Il Califfato, comprendente un territorio che comprende la parte settentrionale della Siria e una porzione di Iraq, è stato istituito ieri, lunedì 30 giugno, dai militanti dell'ISIS (Stato Islamico di Iraq e Siria) che da giorni oramai hanno rigettato lo stato iracheno nel caos più totale. L'ISIS, costola della ben più nota Al Qaeda, si distingue per la maggiore intransigenza nei confronti dei musulmani sciiti (considerati alla stregua di veri e propri eretici) e per la veemenza con la quale, almeno in questi primi momenti, ha indicato i prossimi obiettivi: loro sono coloro che “diffonderanno nel mondo la parola di Allah l'altissimo”, “liberando così anche la Palestina”, “poiché non c'è alcuna arma al mondo che può fronteggiare il soldato islamico”. Questo è il motivo per il quale “la legittimità di tutti gli emirati, i gruppi, gli stati e le organizzazioni diventano nulla di fronte all'espansione dell'autorità del califfo e all'arrivo delle sue truppe nell'area”. (per saperne di più consigliamo la lettura di un articolo pubblicato su The guardian)
I pareri degli esperti riguardo all'effettiva veridicità di questa nuova minaccia sono effettivamente discordanti: da una parte chi ritiene che il califfato che vede alla sua guida Abu Bakt al-Baghdadi costituisca una vera minaccia, probabilmente anche per la sfida lanciata all'operato di Al Qaeda, per il già precario equilibrio in Medio Oriente mentre dall'altra alcuni sostengono che il fenomeno del Califfato vada ridimensionato, alla luce soprattutto del massiccio utilizzo dei mezzi di comunicazione di massa che è stato fatto.
Ora, quali delle due opzioni sia quella più fondata o se ce ne siano una terza o una quarta è difficile da stabilire. Quello che possiamo fare è osservare la situazione. E i notiziari e i report che girano in questi giorni parlano di uno stato iracheno caduto nuovamente nel caos, di guerriglieri che crocifiggono quelli che sono ritenuti essere ribelli rivali nella provincia di Aleppo e seviziano membri degli eserciti regolari al confine tra Iraq e Siria.
Che la storia e che la politica non si facciano con i “se” è cosa risaputa.
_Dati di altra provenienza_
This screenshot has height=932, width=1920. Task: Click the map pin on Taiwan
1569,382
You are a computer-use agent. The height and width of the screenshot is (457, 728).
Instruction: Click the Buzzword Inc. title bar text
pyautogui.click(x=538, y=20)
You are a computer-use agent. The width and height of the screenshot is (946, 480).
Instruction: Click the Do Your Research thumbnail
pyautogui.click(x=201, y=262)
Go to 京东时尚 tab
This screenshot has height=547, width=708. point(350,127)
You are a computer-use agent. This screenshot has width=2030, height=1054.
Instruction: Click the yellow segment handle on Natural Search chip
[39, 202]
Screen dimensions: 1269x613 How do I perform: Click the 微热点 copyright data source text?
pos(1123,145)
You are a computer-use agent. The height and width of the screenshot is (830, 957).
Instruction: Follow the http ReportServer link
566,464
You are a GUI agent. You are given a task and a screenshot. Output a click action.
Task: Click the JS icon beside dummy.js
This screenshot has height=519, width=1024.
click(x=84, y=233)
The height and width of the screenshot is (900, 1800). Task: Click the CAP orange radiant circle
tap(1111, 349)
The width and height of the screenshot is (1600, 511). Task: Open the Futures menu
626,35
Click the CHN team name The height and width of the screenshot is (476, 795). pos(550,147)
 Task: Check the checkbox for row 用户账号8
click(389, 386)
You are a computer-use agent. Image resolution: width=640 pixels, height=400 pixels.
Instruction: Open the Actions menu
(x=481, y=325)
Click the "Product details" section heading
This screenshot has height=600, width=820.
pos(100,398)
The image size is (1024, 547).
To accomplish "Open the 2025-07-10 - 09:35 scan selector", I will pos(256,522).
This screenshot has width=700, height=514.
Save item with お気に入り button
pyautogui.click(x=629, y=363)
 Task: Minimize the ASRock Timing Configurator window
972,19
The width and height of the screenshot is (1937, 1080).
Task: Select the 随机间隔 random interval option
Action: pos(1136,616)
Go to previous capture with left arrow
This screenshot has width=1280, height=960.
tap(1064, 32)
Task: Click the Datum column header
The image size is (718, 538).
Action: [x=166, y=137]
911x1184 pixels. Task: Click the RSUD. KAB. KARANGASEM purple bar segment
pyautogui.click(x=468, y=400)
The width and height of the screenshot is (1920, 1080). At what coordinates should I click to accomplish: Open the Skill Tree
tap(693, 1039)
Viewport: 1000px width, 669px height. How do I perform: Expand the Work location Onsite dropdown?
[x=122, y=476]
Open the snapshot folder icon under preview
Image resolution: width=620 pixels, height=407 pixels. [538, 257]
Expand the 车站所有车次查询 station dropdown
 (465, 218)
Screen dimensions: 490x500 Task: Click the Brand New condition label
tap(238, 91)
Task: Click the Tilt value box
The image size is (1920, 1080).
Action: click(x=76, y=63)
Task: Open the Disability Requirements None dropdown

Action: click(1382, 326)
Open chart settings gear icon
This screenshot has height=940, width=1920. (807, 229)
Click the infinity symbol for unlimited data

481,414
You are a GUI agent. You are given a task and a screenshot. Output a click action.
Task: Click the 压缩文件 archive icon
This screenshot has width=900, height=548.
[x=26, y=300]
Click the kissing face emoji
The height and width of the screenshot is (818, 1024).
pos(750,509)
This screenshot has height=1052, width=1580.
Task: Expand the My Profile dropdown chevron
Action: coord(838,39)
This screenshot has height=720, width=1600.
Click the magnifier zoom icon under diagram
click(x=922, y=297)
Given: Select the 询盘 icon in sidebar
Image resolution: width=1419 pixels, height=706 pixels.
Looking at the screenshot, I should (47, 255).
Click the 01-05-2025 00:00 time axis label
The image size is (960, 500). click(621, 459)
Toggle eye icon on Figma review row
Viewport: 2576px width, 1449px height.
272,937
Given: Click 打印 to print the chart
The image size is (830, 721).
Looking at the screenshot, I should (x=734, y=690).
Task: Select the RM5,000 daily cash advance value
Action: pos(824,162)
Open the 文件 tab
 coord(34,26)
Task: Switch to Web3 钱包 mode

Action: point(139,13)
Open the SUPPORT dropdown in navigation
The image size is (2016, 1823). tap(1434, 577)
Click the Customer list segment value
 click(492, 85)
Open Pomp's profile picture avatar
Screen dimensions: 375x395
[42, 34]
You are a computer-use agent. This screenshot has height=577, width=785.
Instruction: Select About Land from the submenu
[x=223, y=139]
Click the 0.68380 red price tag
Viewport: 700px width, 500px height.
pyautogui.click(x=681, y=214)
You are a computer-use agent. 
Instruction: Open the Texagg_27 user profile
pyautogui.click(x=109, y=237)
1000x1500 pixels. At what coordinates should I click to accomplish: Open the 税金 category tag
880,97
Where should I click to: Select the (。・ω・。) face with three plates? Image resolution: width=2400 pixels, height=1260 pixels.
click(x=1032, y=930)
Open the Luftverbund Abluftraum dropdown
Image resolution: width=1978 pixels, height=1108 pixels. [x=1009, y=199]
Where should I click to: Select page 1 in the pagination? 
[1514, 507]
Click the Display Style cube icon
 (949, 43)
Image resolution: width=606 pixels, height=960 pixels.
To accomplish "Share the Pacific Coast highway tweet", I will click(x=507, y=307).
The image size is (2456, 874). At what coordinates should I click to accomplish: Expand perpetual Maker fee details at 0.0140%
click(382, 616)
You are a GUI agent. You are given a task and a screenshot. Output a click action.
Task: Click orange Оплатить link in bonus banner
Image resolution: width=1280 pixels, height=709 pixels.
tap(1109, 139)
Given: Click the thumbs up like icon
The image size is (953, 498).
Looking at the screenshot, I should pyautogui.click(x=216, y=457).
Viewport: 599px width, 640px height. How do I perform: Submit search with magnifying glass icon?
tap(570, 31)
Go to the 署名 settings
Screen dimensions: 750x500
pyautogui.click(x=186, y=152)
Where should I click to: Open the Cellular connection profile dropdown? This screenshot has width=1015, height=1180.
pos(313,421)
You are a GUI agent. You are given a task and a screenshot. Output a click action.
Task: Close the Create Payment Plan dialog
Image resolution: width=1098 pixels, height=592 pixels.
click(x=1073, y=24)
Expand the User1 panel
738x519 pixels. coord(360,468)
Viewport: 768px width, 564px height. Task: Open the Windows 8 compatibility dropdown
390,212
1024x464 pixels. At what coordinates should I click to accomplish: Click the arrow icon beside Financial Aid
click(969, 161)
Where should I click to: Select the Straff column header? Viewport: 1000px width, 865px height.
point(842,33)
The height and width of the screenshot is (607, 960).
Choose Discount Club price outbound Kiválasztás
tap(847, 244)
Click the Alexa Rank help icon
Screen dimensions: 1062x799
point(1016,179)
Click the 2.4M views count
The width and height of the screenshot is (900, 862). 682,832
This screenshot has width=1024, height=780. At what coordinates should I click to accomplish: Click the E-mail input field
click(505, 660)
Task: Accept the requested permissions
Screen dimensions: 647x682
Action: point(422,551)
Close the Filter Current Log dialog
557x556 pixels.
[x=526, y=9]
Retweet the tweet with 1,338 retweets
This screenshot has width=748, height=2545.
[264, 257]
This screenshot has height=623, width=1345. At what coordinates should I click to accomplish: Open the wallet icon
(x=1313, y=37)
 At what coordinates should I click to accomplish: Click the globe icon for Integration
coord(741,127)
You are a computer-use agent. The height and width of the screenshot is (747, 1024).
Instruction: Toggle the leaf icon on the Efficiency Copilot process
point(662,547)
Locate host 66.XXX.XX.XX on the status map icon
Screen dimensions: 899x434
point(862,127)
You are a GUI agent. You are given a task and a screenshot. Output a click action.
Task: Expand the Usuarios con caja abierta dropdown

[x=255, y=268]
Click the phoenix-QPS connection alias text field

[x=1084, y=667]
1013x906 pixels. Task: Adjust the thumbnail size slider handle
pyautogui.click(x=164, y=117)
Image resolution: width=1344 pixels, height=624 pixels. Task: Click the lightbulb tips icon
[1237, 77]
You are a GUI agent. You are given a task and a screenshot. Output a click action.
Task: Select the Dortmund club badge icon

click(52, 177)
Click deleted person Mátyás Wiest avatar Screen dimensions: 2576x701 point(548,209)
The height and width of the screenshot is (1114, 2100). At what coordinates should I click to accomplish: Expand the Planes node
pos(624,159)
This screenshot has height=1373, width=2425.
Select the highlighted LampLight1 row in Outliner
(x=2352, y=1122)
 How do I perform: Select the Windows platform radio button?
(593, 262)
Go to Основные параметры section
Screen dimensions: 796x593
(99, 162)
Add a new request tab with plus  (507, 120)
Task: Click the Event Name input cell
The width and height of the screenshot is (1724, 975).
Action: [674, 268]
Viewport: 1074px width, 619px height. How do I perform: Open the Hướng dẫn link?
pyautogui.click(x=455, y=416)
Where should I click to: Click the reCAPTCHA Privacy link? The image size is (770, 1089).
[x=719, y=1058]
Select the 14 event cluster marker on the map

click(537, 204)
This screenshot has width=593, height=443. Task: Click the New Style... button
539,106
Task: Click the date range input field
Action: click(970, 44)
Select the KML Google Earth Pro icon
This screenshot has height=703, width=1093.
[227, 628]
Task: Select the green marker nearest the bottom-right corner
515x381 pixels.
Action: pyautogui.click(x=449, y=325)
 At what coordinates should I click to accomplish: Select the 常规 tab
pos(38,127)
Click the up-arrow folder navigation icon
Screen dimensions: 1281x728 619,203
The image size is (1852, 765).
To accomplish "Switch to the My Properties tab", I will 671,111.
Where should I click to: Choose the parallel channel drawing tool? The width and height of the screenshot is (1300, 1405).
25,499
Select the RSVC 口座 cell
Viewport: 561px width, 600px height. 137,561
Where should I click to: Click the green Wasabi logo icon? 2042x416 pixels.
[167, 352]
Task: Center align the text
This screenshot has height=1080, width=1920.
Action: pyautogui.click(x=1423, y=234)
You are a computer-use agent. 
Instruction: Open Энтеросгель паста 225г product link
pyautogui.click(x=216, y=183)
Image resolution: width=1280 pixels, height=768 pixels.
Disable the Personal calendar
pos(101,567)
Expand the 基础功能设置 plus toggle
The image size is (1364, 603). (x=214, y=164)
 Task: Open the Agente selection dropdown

Ma di certo, nel momento che di fronte agli occhi di tutti noi, si presenta una situazione del genere qualche domanda su quelle che sono state le conseguenze in termini di destabilizzazione di decenni di guerre imperialiste nella zona e di supporto ai vari gruppi islamici che si opponevano ai vari governi di turno viene da farsela. È evidente l'occupazione prolungata per anni dello stato iracheno ha lasciato il segno: uno stato fantoccio, nel quale le rivendicazioni etniche si sono cominciate a far sentire sempre più forti e dove non fosse presente una classe politica capace di individuare gli interessi del paese non hanno fatto che preparare il terreno ad una delle peggiori ipotesi possibili.